### EXERCISE BRIEF
Each entry should be duplicated exactly, with no line missing.

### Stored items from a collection
::::::::::
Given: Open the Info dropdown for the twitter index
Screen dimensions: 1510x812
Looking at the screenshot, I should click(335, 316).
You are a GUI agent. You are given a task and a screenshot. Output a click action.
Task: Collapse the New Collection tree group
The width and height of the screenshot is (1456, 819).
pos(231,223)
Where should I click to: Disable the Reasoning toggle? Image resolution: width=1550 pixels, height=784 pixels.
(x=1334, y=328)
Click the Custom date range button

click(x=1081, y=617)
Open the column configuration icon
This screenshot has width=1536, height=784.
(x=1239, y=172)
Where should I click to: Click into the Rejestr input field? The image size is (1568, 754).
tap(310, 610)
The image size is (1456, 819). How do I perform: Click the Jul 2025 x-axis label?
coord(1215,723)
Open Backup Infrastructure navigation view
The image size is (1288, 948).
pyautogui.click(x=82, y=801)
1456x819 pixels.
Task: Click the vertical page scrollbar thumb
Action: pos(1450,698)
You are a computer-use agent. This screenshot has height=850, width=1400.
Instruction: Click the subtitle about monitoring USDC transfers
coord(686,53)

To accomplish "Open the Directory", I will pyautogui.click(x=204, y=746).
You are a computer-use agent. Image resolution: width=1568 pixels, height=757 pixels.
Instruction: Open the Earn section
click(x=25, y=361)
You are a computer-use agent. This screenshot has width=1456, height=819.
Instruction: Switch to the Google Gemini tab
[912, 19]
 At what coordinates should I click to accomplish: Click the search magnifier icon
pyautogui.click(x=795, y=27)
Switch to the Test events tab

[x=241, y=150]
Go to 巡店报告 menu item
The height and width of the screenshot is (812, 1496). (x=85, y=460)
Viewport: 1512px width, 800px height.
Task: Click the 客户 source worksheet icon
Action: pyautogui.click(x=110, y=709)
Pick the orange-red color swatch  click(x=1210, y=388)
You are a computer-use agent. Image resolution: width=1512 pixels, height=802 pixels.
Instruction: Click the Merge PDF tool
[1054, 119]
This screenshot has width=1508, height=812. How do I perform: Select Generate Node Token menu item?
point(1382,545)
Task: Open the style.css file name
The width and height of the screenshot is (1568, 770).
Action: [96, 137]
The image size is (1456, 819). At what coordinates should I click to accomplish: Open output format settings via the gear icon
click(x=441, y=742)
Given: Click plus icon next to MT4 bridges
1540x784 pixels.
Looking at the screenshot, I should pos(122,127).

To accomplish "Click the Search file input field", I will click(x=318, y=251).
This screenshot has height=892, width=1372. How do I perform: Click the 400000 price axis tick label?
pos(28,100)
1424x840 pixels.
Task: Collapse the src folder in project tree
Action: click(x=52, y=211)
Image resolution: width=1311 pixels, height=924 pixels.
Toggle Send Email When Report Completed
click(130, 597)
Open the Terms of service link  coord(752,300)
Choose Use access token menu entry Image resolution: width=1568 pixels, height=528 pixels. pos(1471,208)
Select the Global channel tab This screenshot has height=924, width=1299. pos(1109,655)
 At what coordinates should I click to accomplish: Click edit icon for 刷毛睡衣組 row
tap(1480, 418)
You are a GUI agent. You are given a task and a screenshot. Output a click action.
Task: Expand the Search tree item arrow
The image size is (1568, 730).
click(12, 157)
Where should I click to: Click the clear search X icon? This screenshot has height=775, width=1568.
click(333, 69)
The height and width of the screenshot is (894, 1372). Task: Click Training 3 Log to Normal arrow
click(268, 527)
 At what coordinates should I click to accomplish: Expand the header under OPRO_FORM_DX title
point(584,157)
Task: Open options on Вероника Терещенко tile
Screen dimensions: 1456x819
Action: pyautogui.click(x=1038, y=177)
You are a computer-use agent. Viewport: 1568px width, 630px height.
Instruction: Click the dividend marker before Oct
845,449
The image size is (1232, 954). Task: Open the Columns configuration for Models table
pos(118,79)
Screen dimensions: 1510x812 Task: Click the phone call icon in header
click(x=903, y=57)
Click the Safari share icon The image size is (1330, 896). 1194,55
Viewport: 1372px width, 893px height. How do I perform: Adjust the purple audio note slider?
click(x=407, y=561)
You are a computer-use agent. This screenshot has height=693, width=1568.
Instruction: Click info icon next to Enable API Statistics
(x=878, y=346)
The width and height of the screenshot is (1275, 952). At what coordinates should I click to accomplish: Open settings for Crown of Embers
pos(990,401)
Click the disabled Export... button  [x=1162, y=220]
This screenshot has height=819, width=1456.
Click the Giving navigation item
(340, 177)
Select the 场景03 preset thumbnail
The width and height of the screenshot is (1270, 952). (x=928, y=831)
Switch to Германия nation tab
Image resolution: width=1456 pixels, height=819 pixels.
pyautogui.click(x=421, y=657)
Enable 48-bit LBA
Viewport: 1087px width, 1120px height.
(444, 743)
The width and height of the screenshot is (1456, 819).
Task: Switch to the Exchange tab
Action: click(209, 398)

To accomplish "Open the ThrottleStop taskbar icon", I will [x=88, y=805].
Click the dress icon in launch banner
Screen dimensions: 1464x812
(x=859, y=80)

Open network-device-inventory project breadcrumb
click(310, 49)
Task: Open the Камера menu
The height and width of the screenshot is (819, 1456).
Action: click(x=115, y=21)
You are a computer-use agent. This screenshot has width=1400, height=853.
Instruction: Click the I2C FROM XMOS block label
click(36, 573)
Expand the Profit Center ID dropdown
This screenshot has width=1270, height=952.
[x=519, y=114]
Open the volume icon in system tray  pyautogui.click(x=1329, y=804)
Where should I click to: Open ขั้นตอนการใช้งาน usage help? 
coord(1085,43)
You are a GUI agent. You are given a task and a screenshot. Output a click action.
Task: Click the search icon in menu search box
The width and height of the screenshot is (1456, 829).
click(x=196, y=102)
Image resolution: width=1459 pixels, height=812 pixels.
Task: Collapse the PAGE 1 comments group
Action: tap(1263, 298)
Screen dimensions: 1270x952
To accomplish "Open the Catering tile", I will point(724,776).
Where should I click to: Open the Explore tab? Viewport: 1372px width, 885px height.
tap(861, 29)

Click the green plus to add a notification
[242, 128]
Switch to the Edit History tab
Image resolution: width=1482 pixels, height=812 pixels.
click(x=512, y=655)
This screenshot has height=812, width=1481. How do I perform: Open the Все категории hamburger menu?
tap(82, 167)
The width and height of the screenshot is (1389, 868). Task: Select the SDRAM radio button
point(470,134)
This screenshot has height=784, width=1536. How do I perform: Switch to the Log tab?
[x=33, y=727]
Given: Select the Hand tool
::::::::::
### EXERCISE SOLUTION
Given: Open the Info dropdown for the twitter index
Screen dimensions: 1510x812
Looking at the screenshot, I should click(335, 316).
You are a GUI agent. You are given a task and a screenshot. Output a click action.
Task: Collapse the New Collection tree group
The width and height of the screenshot is (1456, 819).
pos(231,223)
Where should I click to: Disable the Reasoning toggle? Image resolution: width=1550 pixels, height=784 pixels.
(x=1334, y=328)
Click the Custom date range button

click(x=1081, y=617)
Open the column configuration icon
This screenshot has width=1536, height=784.
(x=1239, y=172)
Where should I click to: Click into the Rejestr input field? The image size is (1568, 754).
tap(310, 610)
The image size is (1456, 819). How do I perform: Click the Jul 2025 x-axis label?
coord(1215,723)
Open Backup Infrastructure navigation view
The image size is (1288, 948).
pyautogui.click(x=82, y=801)
1456x819 pixels.
Task: Click the vertical page scrollbar thumb
Action: pos(1450,698)
You are a computer-use agent. This screenshot has height=850, width=1400.
Instruction: Click the subtitle about monitoring USDC transfers
coord(686,53)

To accomplish "Open the Directory", I will pyautogui.click(x=204, y=746).
You are a computer-use agent. Image resolution: width=1568 pixels, height=757 pixels.
Instruction: Open the Earn section
click(x=25, y=361)
You are a computer-use agent. This screenshot has width=1456, height=819.
Instruction: Switch to the Google Gemini tab
[912, 19]
 At what coordinates should I click to accomplish: Click the search magnifier icon
pyautogui.click(x=795, y=27)
Switch to the Test events tab

[x=241, y=150]
Go to 巡店报告 menu item
The height and width of the screenshot is (812, 1496). (x=85, y=460)
Viewport: 1512px width, 800px height.
Task: Click the 客户 source worksheet icon
Action: pyautogui.click(x=110, y=709)
Pick the orange-red color swatch  click(x=1210, y=388)
You are a computer-use agent. Image resolution: width=1512 pixels, height=802 pixels.
Instruction: Click the Merge PDF tool
[1054, 119]
This screenshot has width=1508, height=812. How do I perform: Select Generate Node Token menu item?
point(1382,545)
Task: Open the style.css file name
The width and height of the screenshot is (1568, 770).
Action: [96, 137]
The image size is (1456, 819). At what coordinates should I click to accomplish: Open output format settings via the gear icon
click(x=441, y=742)
Given: Click plus icon next to MT4 bridges
1540x784 pixels.
Looking at the screenshot, I should pos(122,127).

To accomplish "Click the Search file input field", I will click(x=318, y=251).
This screenshot has height=892, width=1372. How do I perform: Click the 400000 price axis tick label?
pos(28,100)
1424x840 pixels.
Task: Collapse the src folder in project tree
Action: click(x=52, y=211)
Image resolution: width=1311 pixels, height=924 pixels.
Toggle Send Email When Report Completed
click(130, 597)
Open the Terms of service link  coord(752,300)
Choose Use access token menu entry Image resolution: width=1568 pixels, height=528 pixels. pos(1471,208)
Select the Global channel tab This screenshot has height=924, width=1299. pos(1109,655)
 At what coordinates should I click to accomplish: Click edit icon for 刷毛睡衣組 row
tap(1480, 418)
You are a GUI agent. You are given a task and a screenshot. Output a click action.
Task: Expand the Search tree item arrow
The image size is (1568, 730).
click(12, 157)
Where should I click to: Click the clear search X icon? This screenshot has height=775, width=1568.
click(333, 69)
The height and width of the screenshot is (894, 1372). Task: Click Training 3 Log to Normal arrow
click(268, 527)
 At what coordinates should I click to accomplish: Expand the header under OPRO_FORM_DX title
point(584,157)
Task: Open options on Вероника Терещенко tile
Screen dimensions: 1456x819
Action: pyautogui.click(x=1038, y=177)
You are a computer-use agent. Viewport: 1568px width, 630px height.
Instruction: Click the dividend marker before Oct
845,449
The image size is (1232, 954). Task: Open the Columns configuration for Models table
pos(118,79)
Screen dimensions: 1510x812 Task: Click the phone call icon in header
click(x=903, y=57)
Click the Safari share icon The image size is (1330, 896). 1194,55
Viewport: 1372px width, 893px height. How do I perform: Adjust the purple audio note slider?
click(x=407, y=561)
You are a computer-use agent. This screenshot has height=693, width=1568.
Instruction: Click info icon next to Enable API Statistics
(x=878, y=346)
The width and height of the screenshot is (1275, 952). At what coordinates should I click to accomplish: Open settings for Crown of Embers
pos(990,401)
Click the disabled Export... button  [x=1162, y=220]
This screenshot has height=819, width=1456.
Click the Giving navigation item
(340, 177)
Select the 场景03 preset thumbnail
The width and height of the screenshot is (1270, 952). (x=928, y=831)
Switch to Германия nation tab
Image resolution: width=1456 pixels, height=819 pixels.
pyautogui.click(x=421, y=657)
Enable 48-bit LBA
Viewport: 1087px width, 1120px height.
(444, 743)
The width and height of the screenshot is (1456, 819).
Task: Switch to the Exchange tab
Action: click(209, 398)

To accomplish "Open the ThrottleStop taskbar icon", I will [x=88, y=805].
Click the dress icon in launch banner
Screen dimensions: 1464x812
(x=859, y=80)

Open network-device-inventory project breadcrumb
click(310, 49)
Task: Open the Камера menu
The height and width of the screenshot is (819, 1456).
Action: click(x=115, y=21)
You are a computer-use agent. This screenshot has width=1400, height=853.
Instruction: Click the I2C FROM XMOS block label
click(36, 573)
Expand the Profit Center ID dropdown
This screenshot has width=1270, height=952.
[x=519, y=114]
Open the volume icon in system tray  pyautogui.click(x=1329, y=804)
Where should I click to: Open ขั้นตอนการใช้งาน usage help? 
coord(1085,43)
You are a GUI agent. You are given a task and a screenshot. Output a click action.
Task: Click the search icon in menu search box
The width and height of the screenshot is (1456, 829).
click(x=196, y=102)
Image resolution: width=1459 pixels, height=812 pixels.
Task: Collapse the PAGE 1 comments group
Action: tap(1263, 298)
Screen dimensions: 1270x952
To accomplish "Open the Catering tile", I will point(724,776).
Where should I click to: Open the Explore tab? Viewport: 1372px width, 885px height.
tap(861, 29)

Click the green plus to add a notification
[242, 128]
Switch to the Edit History tab
Image resolution: width=1482 pixels, height=812 pixels.
click(x=512, y=655)
This screenshot has height=812, width=1481. How do I perform: Open the Все категории hamburger menu?
tap(82, 167)
The width and height of the screenshot is (1389, 868). Task: Select the SDRAM radio button
point(470,134)
This screenshot has height=784, width=1536. How do I perform: Switch to the Log tab?
[x=33, y=727]
Given: Select the Hand tool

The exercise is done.